Ma Boyi, Ren Chenlu, Gong Yun, Xi Jia, Shi Yuan, Zhao Shuhua, Yin Yadong, Yang Hong
Department of Obstetrics and Gynecology, Xijing Hospital, The Fourth Military Medical University, Shaanxi, China.
Front Immunol. 2025 Mar 18;16:1556715. doi: 10.3389/fimmu.2025.1556715. eCollection 2025.
Ovarian cancer (OC), as a malignant tumor that seriously endangers the lives and health of women, is renowned for its complex tumor heterogeneity. Multi-omics analysis, as an effective method for distinguishing tumor heterogeneity, can more accurately differentiate the prognostic subtypes with differences among patients with OC. The aim of this study is to explore the prognostic subtypes of OC and analyze the molecular characteristics among the different subtypes.

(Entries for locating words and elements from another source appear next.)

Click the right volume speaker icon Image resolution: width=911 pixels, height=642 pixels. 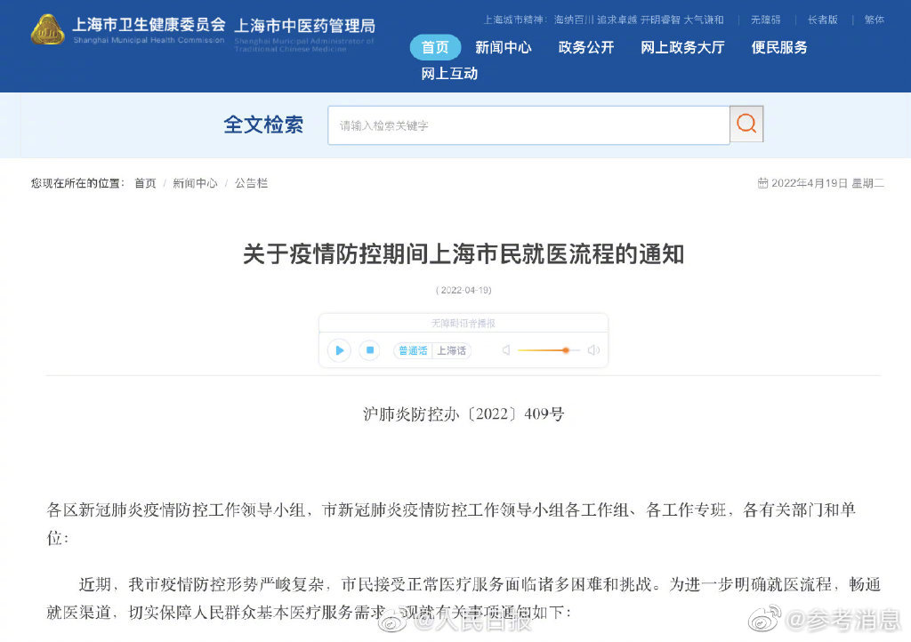(x=593, y=350)
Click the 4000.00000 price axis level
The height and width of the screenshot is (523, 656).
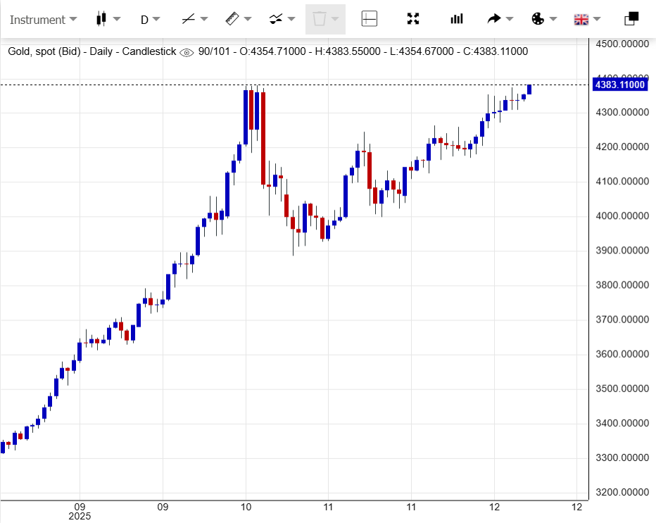[622, 216]
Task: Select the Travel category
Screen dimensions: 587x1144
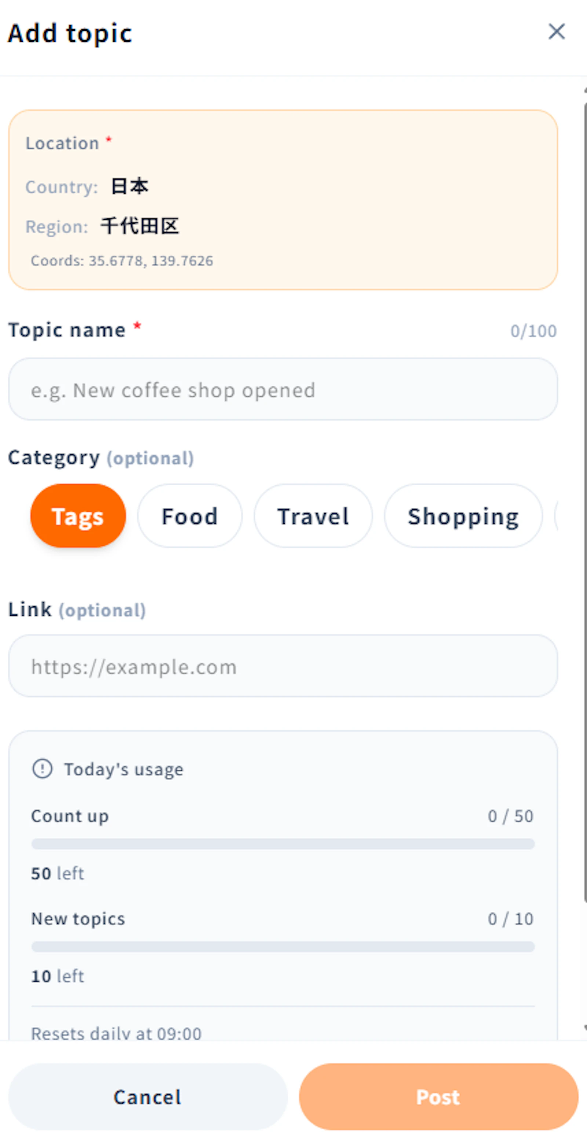Action: [313, 516]
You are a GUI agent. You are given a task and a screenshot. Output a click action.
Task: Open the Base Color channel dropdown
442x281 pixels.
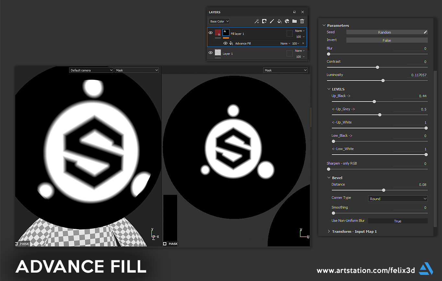click(x=219, y=21)
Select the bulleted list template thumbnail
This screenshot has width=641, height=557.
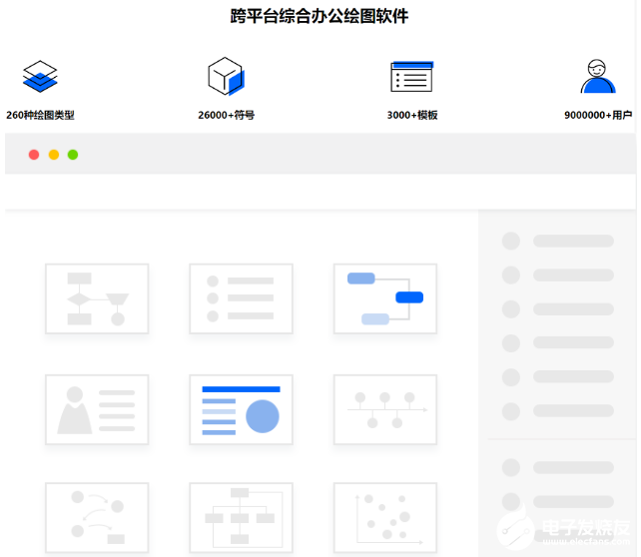tap(241, 298)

We utilized 10 clustering algorithms to analyze the multi-omics data of OC patients from The Cancer Genome Atlas (TCGA). After that, we integrated them with ten different machine-learning methods in order to determine high-resolution molecular subgroups and generate machine-learning-driven characteristics that are both resilient and consensus-based. Following the application of multi-omics clustering, we were able to identify two cancer subtypes (CSs) that were associated with the prognosis. Among these, CS2 demonstrated the most positive predictive outcome. Subsequently, five genes that constitute the machine learning (ML)-driven features were screened out by ML algorithms, and these genes possess a powerful predictive ability for prognosis. Subsequently, the function of FXYD Domain-Containing Ion Transport Regulator 6 (FXYD6) in OC was analyzed through gene knockdown and overexpression, and the mechanism by which it affects the functions of OC was explored.
Through multi-omics analysis, we ascertained that the high-risk score group exhibits a poorer prognosis and lack of response to immunotherapy. Moreover, this group is more prone to display the "cold tumor" phenotype, with a lower likelihood of benefiting from immunotherapy. FXYD6, being a crucial differential molecule between subtypes, exerts a tumor-promoting effect when knocked down; conversely, its overexpression yields an opposite outcome. Additionally, we discovered that the overexpression of FXYD6 can induce ferroptosis in OC cells, implying that a low level of FXYD6 in OC cells can safeguard them from ferroptosis. Insightful and more precise molecular categorization of OC can be achieved with a thorough examination of multi-omics data. There are significant consequences for clinical practice stemming from the discovery of risk scores since they provide a useful tool for early prognosis prediction as well as the screening of candidates for immunotherapy.
卵巢癌(OC)作为一种严重危及女性生命健康的恶性肿瘤,以其复杂的肿瘤异质性而闻名。多组学分析作为区分肿瘤异质性的有效方法,能够更准确地鉴别出OC患者中存在差异的预后亚型。本研究旨在探索OC的预后亚型,并分析不同亚型之间的分子特征。
我们运用10种聚类算法对来自癌症基因组图谱(TCGA)的OC患者的多组学数据进行分析。之后,我们将它们与10种不同的机器学习方法相结合,以确定高分辨率的分子亚组,并生成基于弹性和一致性的机器学习驱动特征。在应用多组学聚类之后,我们能够识别出两种与预后相关的癌症亚型(CSs)。其中,CS2表现出最积极的预测结果。随后,通过机器学习算法筛选出构成机器学习(ML)驱动特征的五个基因,这些基因对预后具有强大的预测能力。随后,通过基因敲低和过表达分析了含FXYD结构域的离子转运调节因子6(FXYD6)在OC中的功能,并探讨了其影响OC功能的机制。
通过多组学分析,我们确定高风险评分组预后较差且对免疫治疗无反应。此外,该组更容易表现出“冷肿瘤”表型,从免疫治疗中获益的可能性较低。FXYD6作为亚型之间的关键差异分子,敲低时具有促肿瘤作用;相反,其过表达则产生相反的结果。此外,我们发现FXYD6的过表达可诱导OC细胞发生铁死亡,这意味着OC细胞中低水平的FXYD6可保护它们免于铁死亡。通过对多组学数据的深入研究,可以实现对OC更有见地和更精确的分子分类。风险评分的发现对临床实践具有重要意义,因为它们为早期预后预测以及免疫治疗候选者的筛选提供了有用的工具。